Это были ужасные минуты, но вскоре все кончилось. На следующий день, когда земля парила от влаги, стены из грязи снова сооружались, дети собирали листья пальм для кровли, живописцы и рабочие были заняты восстановлением сильно поврежденных помещений дворца. На второй день все почти восстановили, и садовники убирали сорванные ветви и сломанные цветы.
Дерево у мусорных ям было вырвано с корнем.
– Как жаль, – сказал главный садовник, – ведь его приказал посадить в этом месте сам фараон. Надо бы здесь посадить другое, а вы тем временем позаботьтесь об остальных деревьях.
– Здесь лежит какой-то старик! – воскликнул один из рабов, который ближе всех стоял к дереву. – Дерево упало прямо на него, я думаю, он мертв.
– Кто он? – спросил главный садовник. – Кто-нибудь знает, кто он? – Никто не ответил. – Ну, тогда пусть двое из вас похоронят его где-нибудь.

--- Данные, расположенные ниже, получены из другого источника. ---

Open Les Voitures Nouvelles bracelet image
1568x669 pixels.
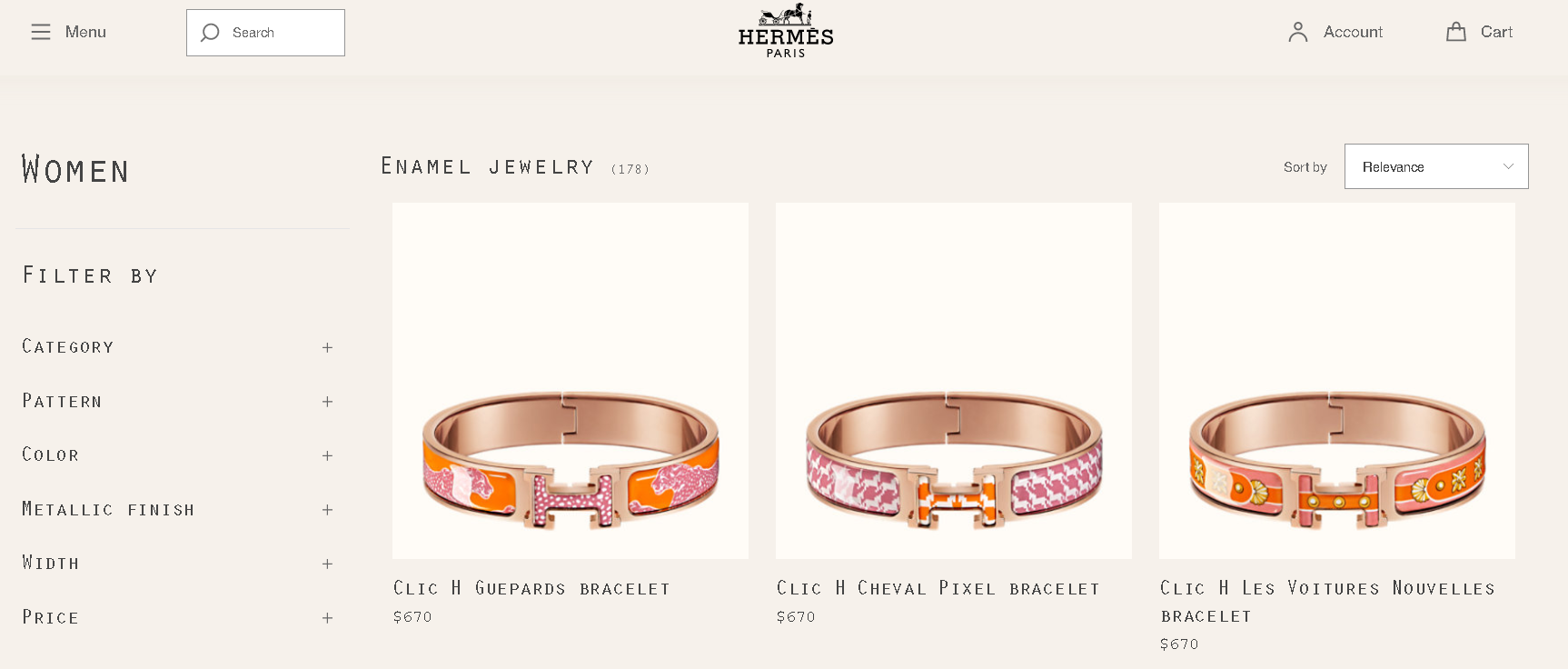(x=1337, y=381)
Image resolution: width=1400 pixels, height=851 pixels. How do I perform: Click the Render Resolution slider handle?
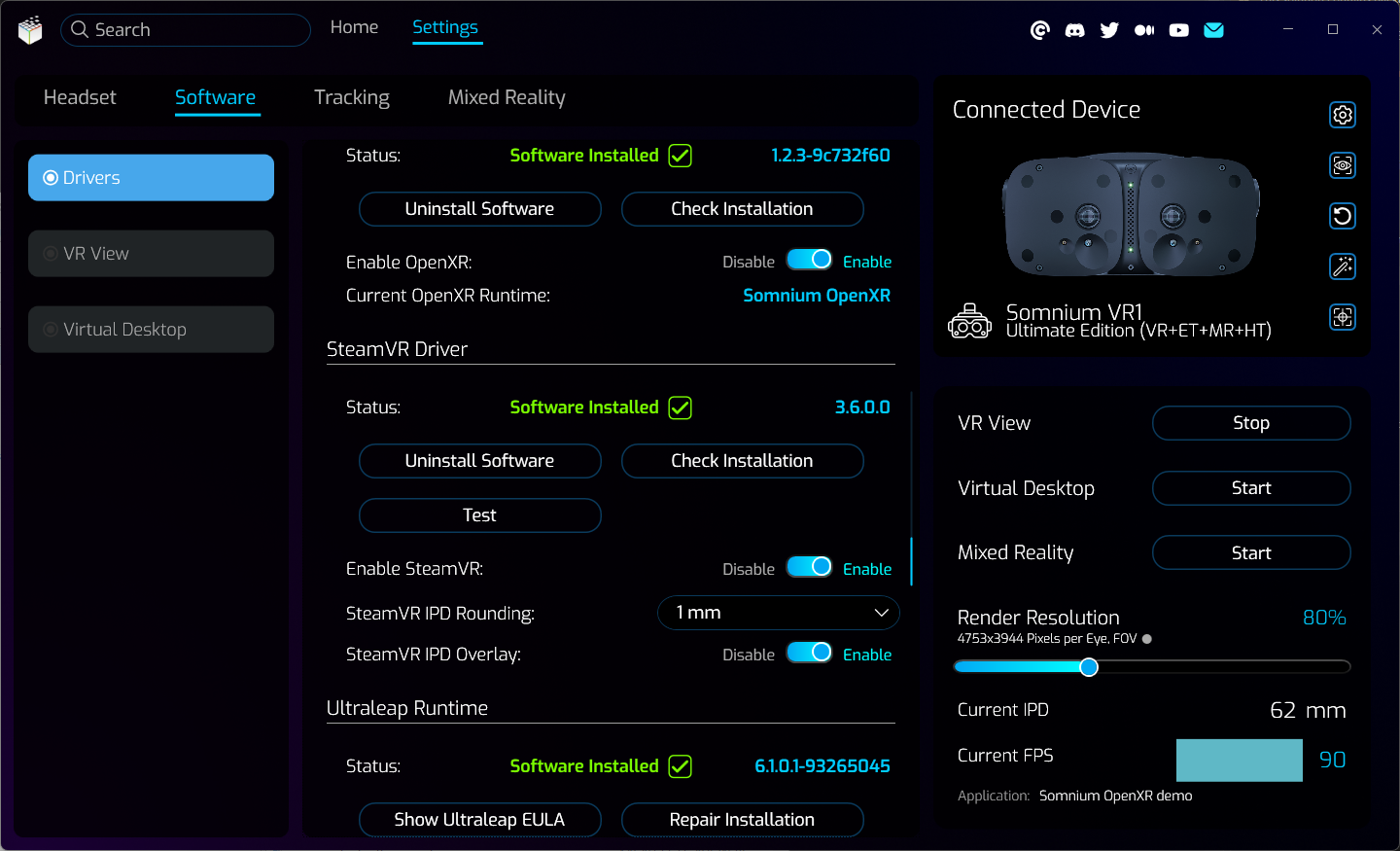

– Ну и ну, – говорил главный повар четыре или пять дней спустя, – и куда это запропастился наш старый дурень, вечно здесь путавшийся под ногами? Кто-нибудь знает, где он?
Но никто не знал.
С запада, со стороны реки, надвигалось темное облако и нависало тенью над пыльными оливковыми садами на террасах холмов. На его фоне бесплодные утесы известняка казались ярко-белыми. Впервые за два месяца собирался дождь. На некоторое время прекратятся песчаные бури, не надо будет прикрывать лицо и экономить воду. Мена вздохнул. Единственное, в чем годами нуждался Египет, – это вода. В Иерусалиме, когда затхлые цистерны были опустошены до последней капли, единственным источником воды в городе оставался родник, и воду приходилось выдавать маленькими порциями, которые отмеривали очень тщательно. Вокруг родника всегда было грязное месиво. Перед дождем испепеляющая жара и зловоние становились невыносимы, к этому нельзя было привыкнуть даже за двадцать лет, и мысль о том, что через несколько мгновений подует прохладный ветер, не облегчала, а усугубляла это состояние.